How to Get Street Style Snapped

Getting photographed for street style blogs is steadily creating an entirely new form of celebrity. Ladies of the street, if you will. The pages of Jak & Jil, The Sartorialist, Mr Newton, Stockholm Street Style et al provide ample inspiration for what our mortal selves should strive to look like. No one else will admit this but I'll go ahead and address a huge elephant in my pants: without the high saturation of street style blogs growing by the day, I likely wouldn't know what Anna dello Russo even looks like or that she is always exhausting use of outrageous materials, shoulder pads, structured silhouettes and bow  adornments.
image via Style.com
I should also note that as an avid blog reader, I often recognize in real time the faces that re-appear. Take Denni Elias of Chic Muse. Who was she before Paris Fashion Week? Just a blogger in a top knot.
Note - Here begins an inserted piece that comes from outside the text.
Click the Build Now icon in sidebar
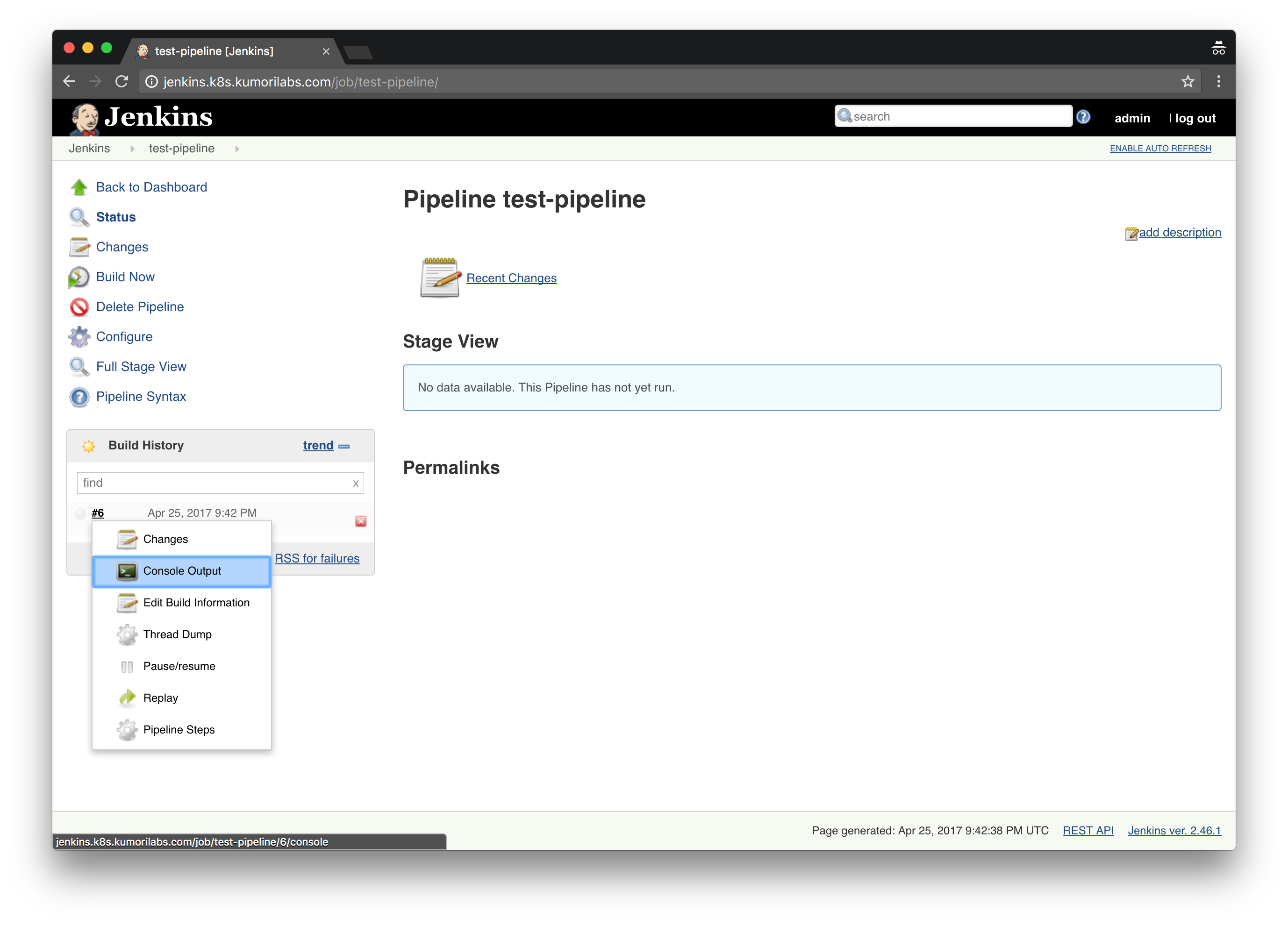The image size is (1288, 925). (79, 277)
And now? Street style star extraordinaire.
image via chicmuse
So I beg this question: do you often find yourself standing against brick walls and wondering why the stylish passers by wearing particularly large cameras around their necks don't stop at the prospect of snapping photos of you? I have before taken personal offense; after all, I often wear feathers and too many layers of denim. When I can, I incorporate as many materials and fabrics into a single outfit and if I must...I wear two different shoes. Not actually, but I might. It's a good idea. Think about it. Yeah, me neither. But in any case, should you find yourself in this predicament, I have four words: Up the freak factor.
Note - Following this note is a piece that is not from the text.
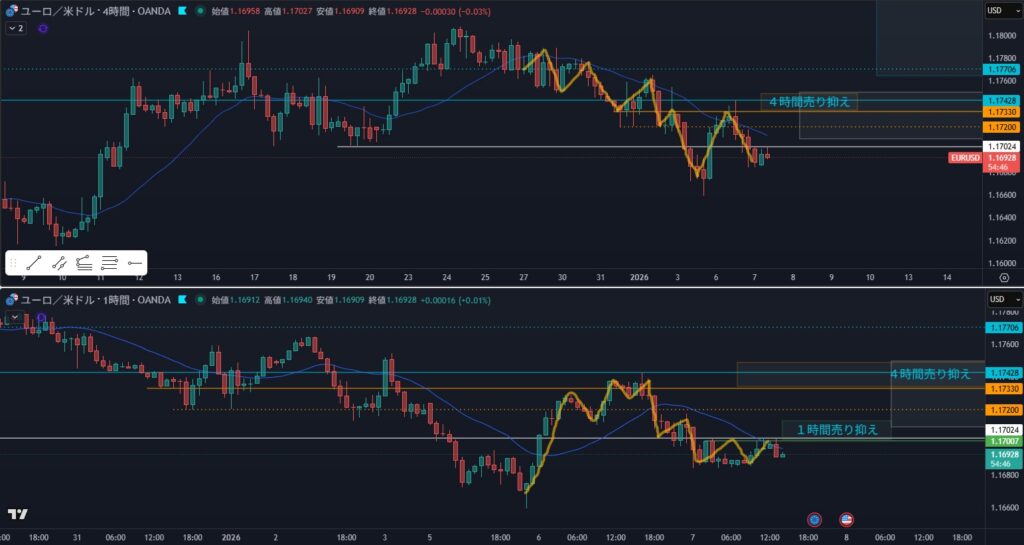Grab the floating toolbar drag handle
Behold a photo heavy tutorial that will ensure your ass gets street styled the next time a big fat camera comes into your proximity. And if this doesn't work...it likely means the big fat camera in your proximity belongs to a tourist taking landscape shots and there's nothing I can do about that.

Let's start:
 
dress by Fluet, pumps by Christian Louboutin  
Step 0: Start with a plain black dress and black pumps. This outfit is likely not Man Repeller but I wouldn't even know because I'd rather cut my own arms off then socialize in outfit as lovely and simple blase as this. 
Step 1: Put on a quirky belt.
Step 2: Set a trend and then incorporate it into your outfit. I think more people should start layering belts. Its fun, looks cool, and will confuse the shit out of the male species, so I'm going to wear two belts.
denim shirt by Madewell
Step 3: Layer a chambray button up, buttoned down over the double belted black dress. You should likely wear shoes but you don't have to, it's your life.
utility jacket by Ecote
Step 4: Utility jacket over chambray. Now, you're wearing fatigue, chambray, silk, and leather and we're not even done yet! You're almost there though and fairly R2R.
Step 5: Integrate fur into the equation. Extra points if its printed. Even more points if its leopard. Behold: A leopard print fur vest over utility jacket that is over chambray. This particular vest is by Adrienne Landau and can be found at Intermix.
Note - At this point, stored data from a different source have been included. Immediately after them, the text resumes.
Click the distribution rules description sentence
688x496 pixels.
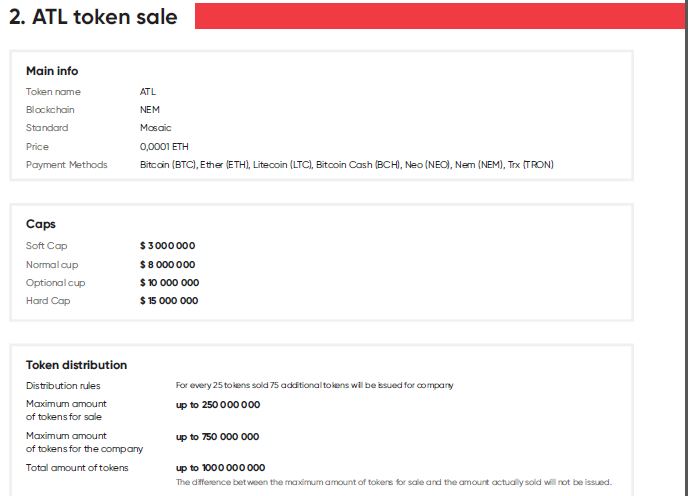click(x=315, y=385)
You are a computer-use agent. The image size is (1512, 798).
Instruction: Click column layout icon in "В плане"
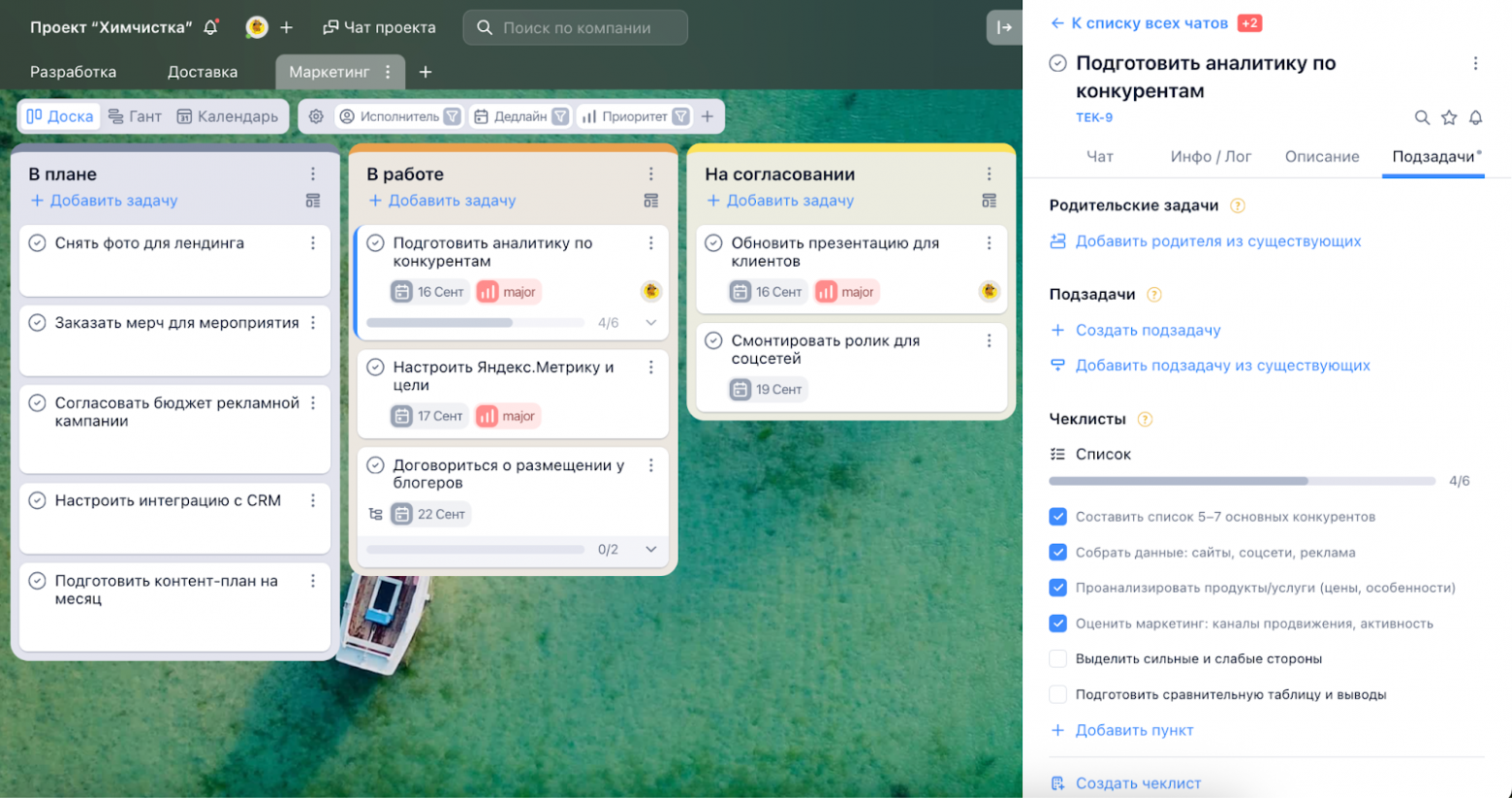coord(312,201)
Step 6: Open toe booties adorned by suede lace and bows. Get as much shit going on as you can. These are satin and by Valentino. They were a canceled sample in the accessories closet and I threatened to kill my boss when I was an intern if she didn't let me buy them. Needless to say I got fired. Just kidding! You likely won't find them, but a. all their shoes are the shit, just pick another pair and b. you can borrow mine. Do note that I'm currently wearing seven different types of fabric.

And finally, the finishing touches:
Top knot and cherry red lips! If this doesn't get you street snapped, it will at the very least help you blend in with the crowd at The Jane. And you can sleep well at night knowing that you still don't need to renew your birth control! That means more money for you to spend on leopard print turbans, even though I recommend you DIY your own with my handy tutorial here.

Go forth now, fellow repellows. Try it, send your photos and tell of your tales.

61 comments:

  1. I must get those open toed booties... must...find...booties...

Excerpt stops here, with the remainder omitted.